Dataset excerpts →
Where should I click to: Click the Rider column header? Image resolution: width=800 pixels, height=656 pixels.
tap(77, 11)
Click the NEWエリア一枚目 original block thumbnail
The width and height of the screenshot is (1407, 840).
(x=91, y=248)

ASSIGNMENT → Provide a verbatim copy of all the entries.

ANSWER AREA →
Where should I click to: Click the Rider column header? Image resolution: width=800 pixels, height=656 pixels.
tap(77, 11)
Click the NEWエリア一枚目 original block thumbnail
The width and height of the screenshot is (1407, 840).
(x=91, y=248)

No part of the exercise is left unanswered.